The problem:
When copying the entries below, leave out every picture and keep the rest exact.
[Supplied information — start]
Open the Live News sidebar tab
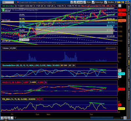 [x=129, y=95]
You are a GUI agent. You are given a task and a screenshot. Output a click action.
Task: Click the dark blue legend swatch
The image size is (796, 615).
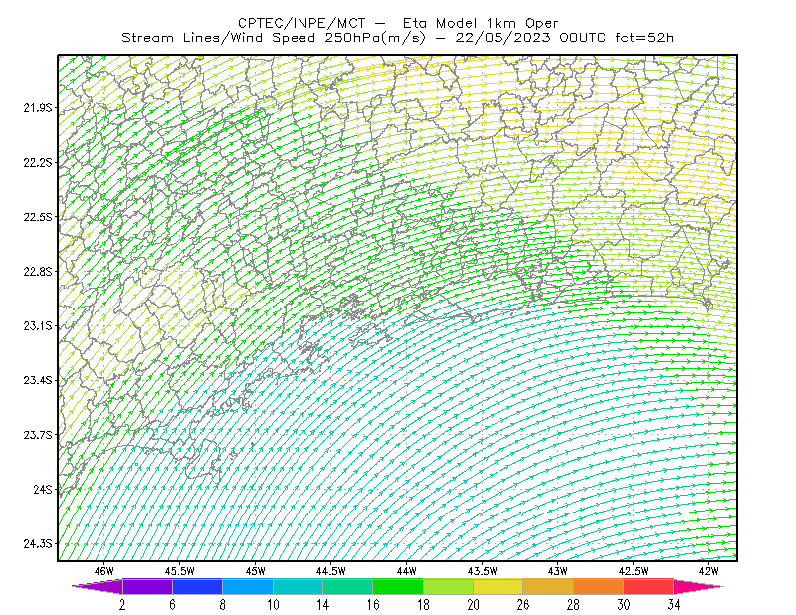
[Supplied information — finish]
Answer space:
Open the Live News sidebar tab
 [x=129, y=95]
You are a GUI agent. You are given a task and a screenshot. Output a click action.
Task: Click the dark blue legend swatch
The image size is (796, 615).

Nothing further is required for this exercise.